Watch Rabbi Sacks’ view on the Jewish way to understand time.

Using audio recorded in 2010.

As anyone who’s ever really engaged in time management knows, the single most important distinction is between the urgent and the important. And of course, what happens is that very often we concentrate on the urgent and the things we fail to spend time on are the things that are important, but not urgent.

And to deal with that, Judaism created the most powerful time management tool in civilisation. It is called Shabbat. On Shabbat, you have to stop whatever you’re doing and focus on the things that are important, but not urgent. The things you’d never find time to do if there were no such thing as Shabbat in your life, like talking to those you love, like spending time, appreciating what God has given you, like having a meal with friends, like singing with joy at the fact that we’re here, like praying to God and offering Him our sacrifice of thanks. Thank You for all the good things You’ve put in my life. I think a life without Shabbat is a life without time management.

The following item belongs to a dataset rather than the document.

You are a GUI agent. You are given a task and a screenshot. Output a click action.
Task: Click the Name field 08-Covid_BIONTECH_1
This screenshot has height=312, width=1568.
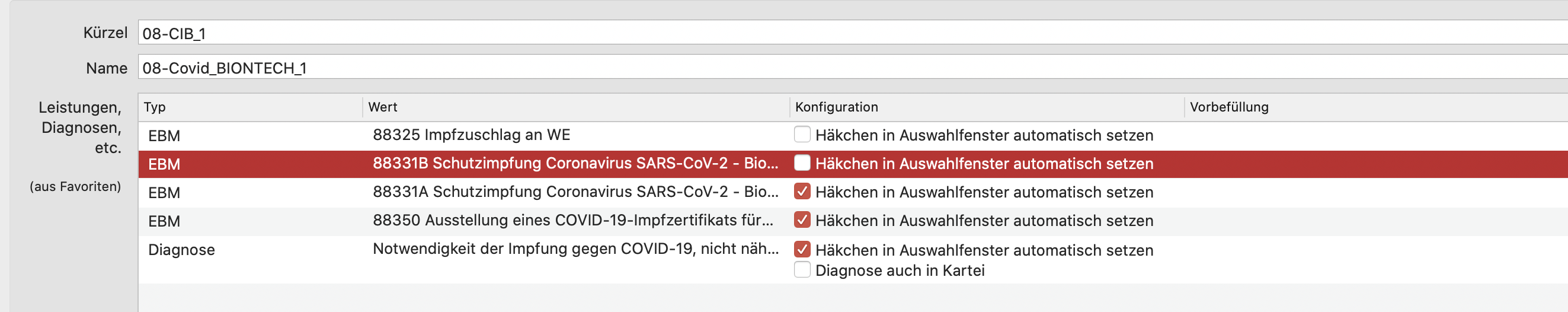pos(853,67)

And of course, beyond that, there’s the biggest time management seminar of the whole lot, which we call the asseret yemei teshuvah, the 10 days, beginning on Rosh Hashanah ending on Yom Kippur when we think about the year that has passed and quietly, God is asking us a question: “You’re asking Me for another year of life, let Me hear your answer to this question. Last year, I gave you another year of life, what did you use it for? Did you spend your time on the things that make a difference?”

And that’s really when we ask: What have we done in the past year? How have we added to the store of human happiness? How have we made the world a little better?

And so Rosh Hashanah and Yom Kippur are, to me, the great time management days of a lifetime. And it seems to me that the Torah really understood that, of all things, the most precious is time. It’s the only thing that God gives to us equally on equal terms, however rich or poor, powerful, or powerless. There’s still only 24 hours in a day, and still only 52 weeks in a year, in a span of years that is all too short. The essence of Judaism is contained in that marvellous line from Psalms limnot yameinu kein hoda v’navi l’vav chachma, “Teach us to number our days that we may get a heart of wisdom.” It is counting our time.

That is the most important thing in life and Judaism, the world’s most ancient – and, to my way of thinking, the single most effective – form of time management.